Antes, las personas morían por causas naturales. Existían asesinos invisibles llamados enfermedades, el envejecimiento era irreversible y se producían accidentes de los que no se podía regresar. Ahora, todo eso ha quedado atrás y sólo perdura una verdad muy simple: la gente tiene que morir.Y esa es la tarea de los segadores. Porque en un futuro donde la humanidad controla la muerte, ¿quién decide cuándo y cómo sembrarla? Citra y Rowan acaban de ser seleccionados como aprendices de segadores. ¿Su objetivo? Superar las pruebas de su mentor, sean las que sean.Aunque en el proceso renuncien a todo lo que les hace humanos.


Hace tiempo que veo este libro por blogs y por Instagram y lo tenía entre mis pendientes.
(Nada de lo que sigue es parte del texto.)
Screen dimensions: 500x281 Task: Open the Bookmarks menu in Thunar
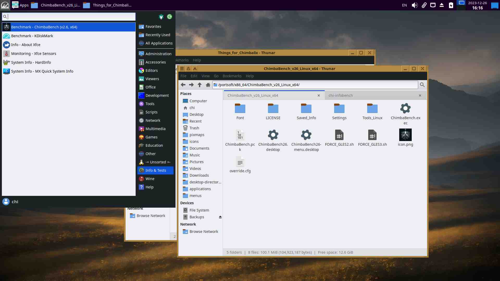coord(232,76)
Era una de esas novelas que pensaba que se quedaría en pendientes eternamente, pero hace unos días me dio por leerla y lo cierto es que ha sido un acierto porque me ha gustado mucho en general.
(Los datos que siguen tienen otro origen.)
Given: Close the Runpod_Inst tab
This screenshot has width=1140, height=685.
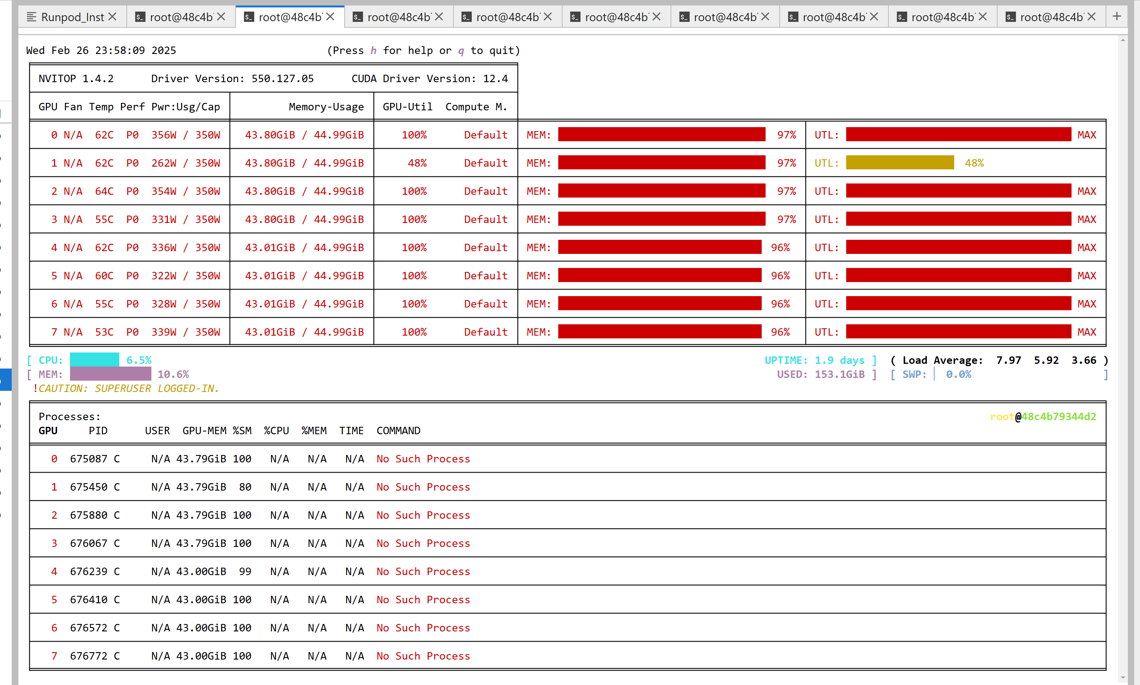Looking at the screenshot, I should tap(112, 17).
Nuestros protagonistas son Citra y Rowan, dos jóvenes que son seleccionados para convertirse en aprendices de segadores. ¿Y qué es un segador, os preguntaréis? Pues básicamente es una profesión un poco chunga que consiste en ir matando a la gente. Esto no pasa así sin más, la sociedad a la que nos traslada "Siega" es inmortal, la gente no se muere y si lo hacen se les puede revivir. Así que los únicos que pueden traer la muerte de forma definitiva son los segadores con sus cribas. He dicho que la novela me ha gustado y leeré el resto de la serie pero eso no significa que no le haya encontrado cosas malas. Por ejemplo, el sistema este de cribar a la gente. Entiendo que lo de la superpoblación es inviable (hay que destacar que todo el mundo vive bien, no hay hambre, guerras ni nah de nah) pero me parecería más sano establecer un sistema de natalidad controlado y qué al llegar a cierta edad (yo qué sé, 300 años) pues sea cuando se haga la criba esa. Si hubieran instaurado un sistema como ese lo cierto es que se hubieran ahorrado problemas.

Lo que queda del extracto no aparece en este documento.